What the exercise asks: Go to the line with "At what coordinates should I click to accomplish: Open the 파일(F)" in the records below, then output it and each following line exactly, up to and including the line with "You are a computer-use agent. The width". Skip pictures and add nothing.
· · · ·
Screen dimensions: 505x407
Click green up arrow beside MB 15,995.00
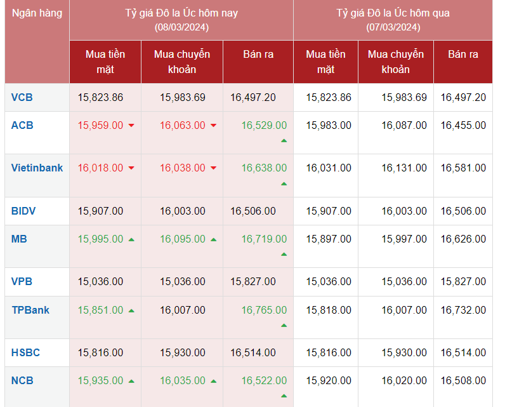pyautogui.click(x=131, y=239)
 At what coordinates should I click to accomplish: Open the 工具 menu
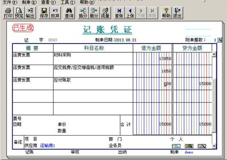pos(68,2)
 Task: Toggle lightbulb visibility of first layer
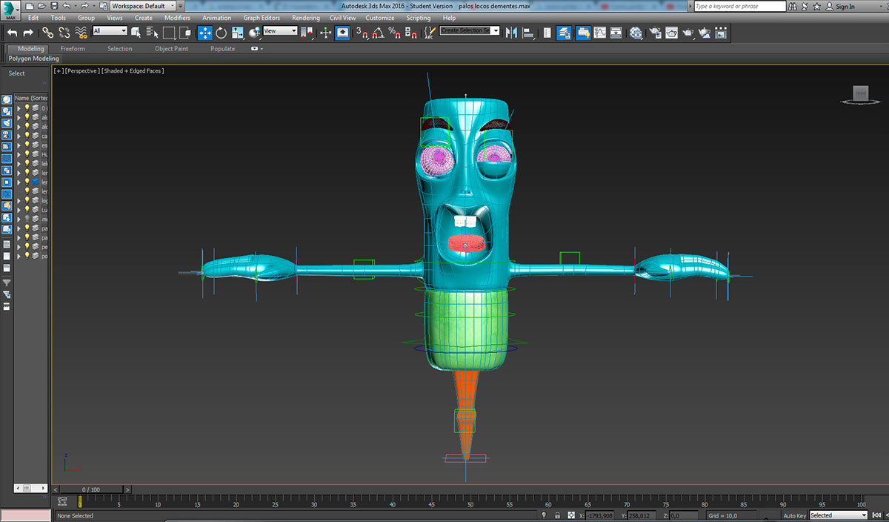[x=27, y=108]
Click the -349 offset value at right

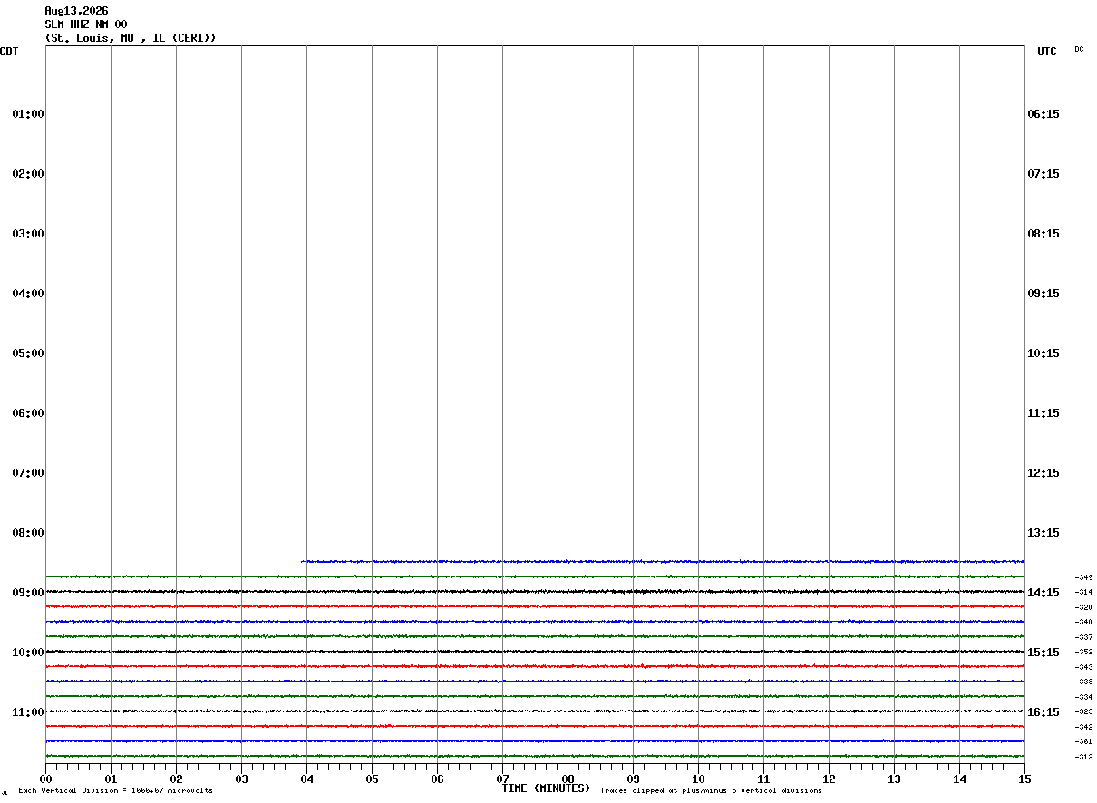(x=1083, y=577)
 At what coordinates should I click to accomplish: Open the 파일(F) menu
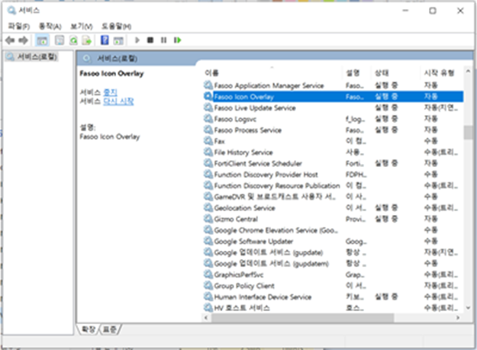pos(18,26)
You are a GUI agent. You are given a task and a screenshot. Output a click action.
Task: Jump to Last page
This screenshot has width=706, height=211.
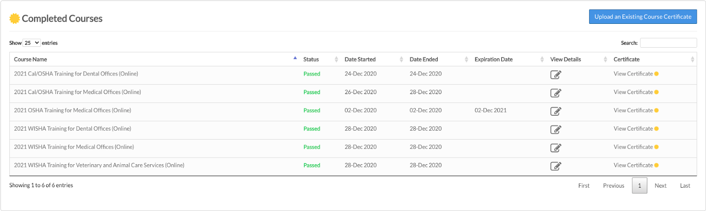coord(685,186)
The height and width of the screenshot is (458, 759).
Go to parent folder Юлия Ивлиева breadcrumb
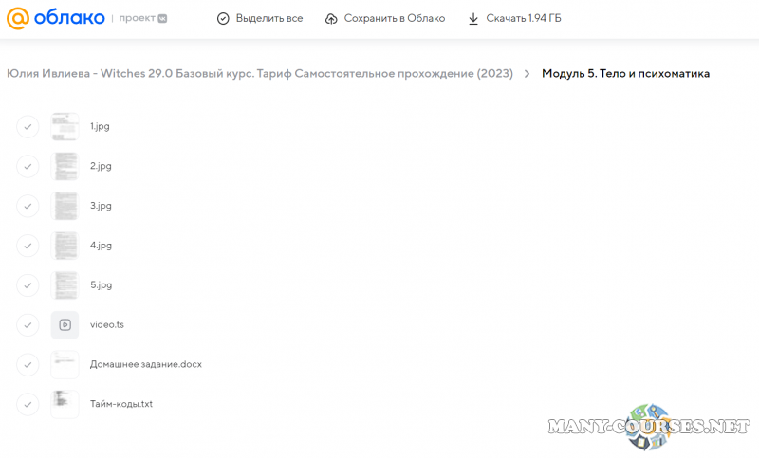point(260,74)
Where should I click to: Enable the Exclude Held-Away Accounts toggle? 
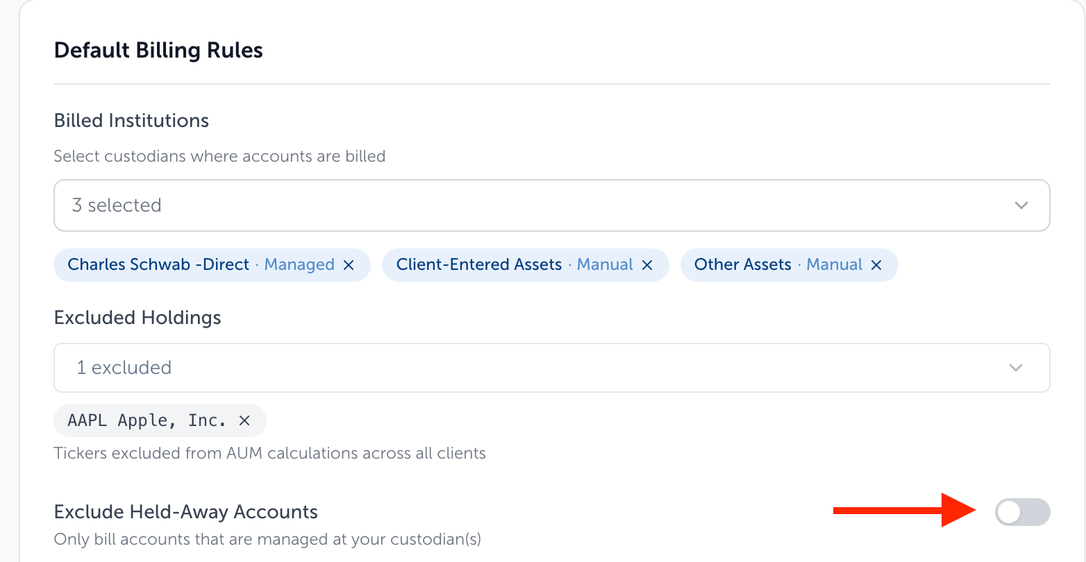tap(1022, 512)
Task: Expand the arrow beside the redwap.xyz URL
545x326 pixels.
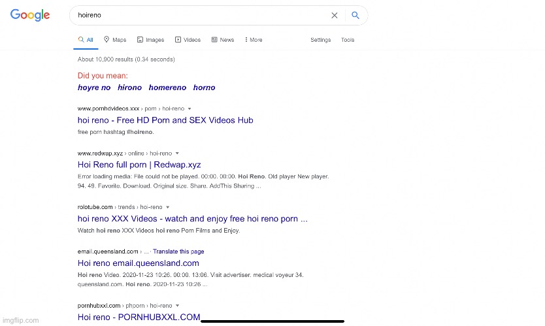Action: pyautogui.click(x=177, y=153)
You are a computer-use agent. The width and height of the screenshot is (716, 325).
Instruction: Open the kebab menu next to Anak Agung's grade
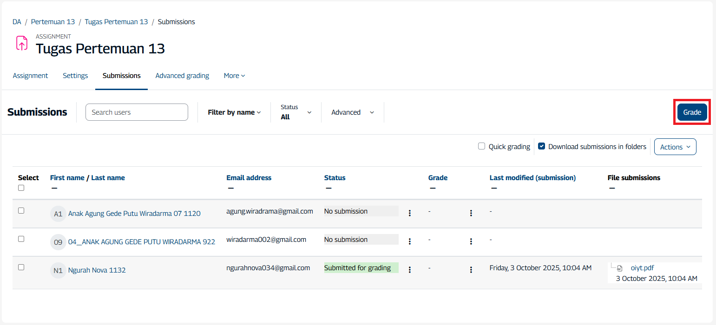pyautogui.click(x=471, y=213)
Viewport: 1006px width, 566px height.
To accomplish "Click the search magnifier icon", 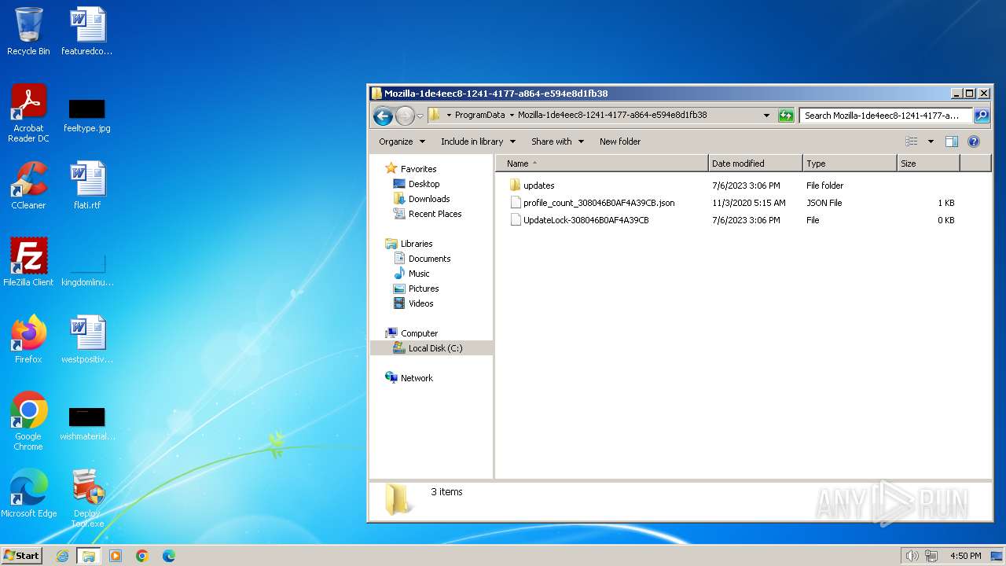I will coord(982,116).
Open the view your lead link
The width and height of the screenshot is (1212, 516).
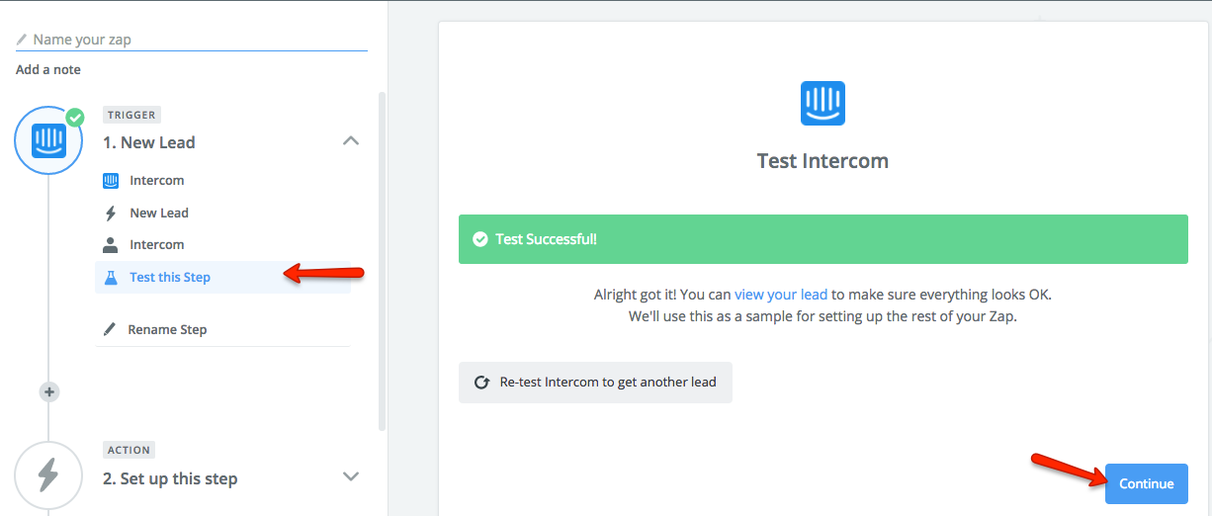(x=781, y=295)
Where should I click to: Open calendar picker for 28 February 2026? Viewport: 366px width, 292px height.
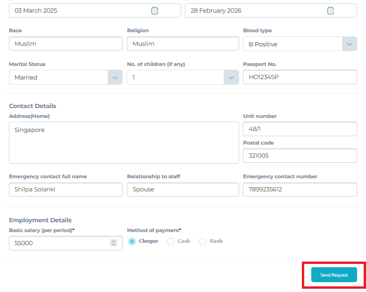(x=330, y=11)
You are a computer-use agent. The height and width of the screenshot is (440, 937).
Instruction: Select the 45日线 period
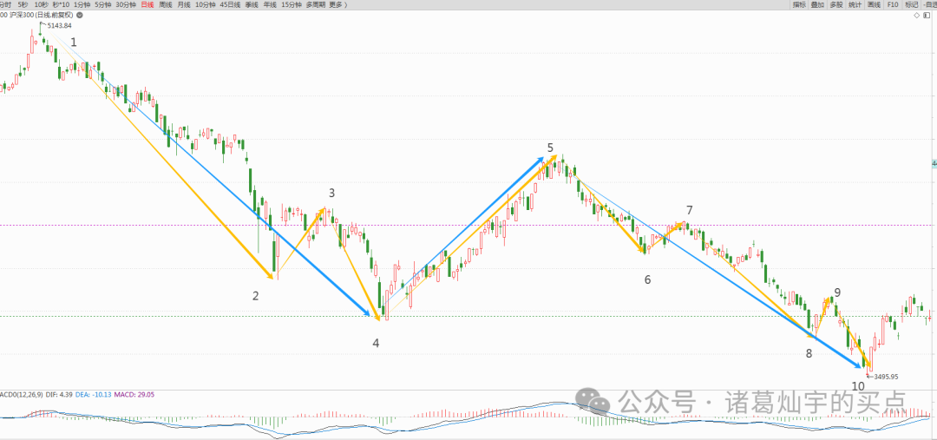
· · · ·
Answer below:
 At what coordinates should I click to accomplish: Open the 파일(F) menu
pos(18,26)
You are a GUI agent. You are given a task and a screenshot. Output a click action.
Task: Jump to Last page
This screenshot has width=706, height=211.
coord(685,186)
The height and width of the screenshot is (458, 759).
Go to parent folder Юлия Ивлиева breadcrumb
point(260,74)
Where should I click to: Enable the Exclude Held-Away Accounts toggle? 
tap(1022, 512)
Task: Expand the arrow beside the redwap.xyz URL
545x326 pixels.
Action: pyautogui.click(x=177, y=153)
You are a computer-use agent. The width and height of the screenshot is (716, 325).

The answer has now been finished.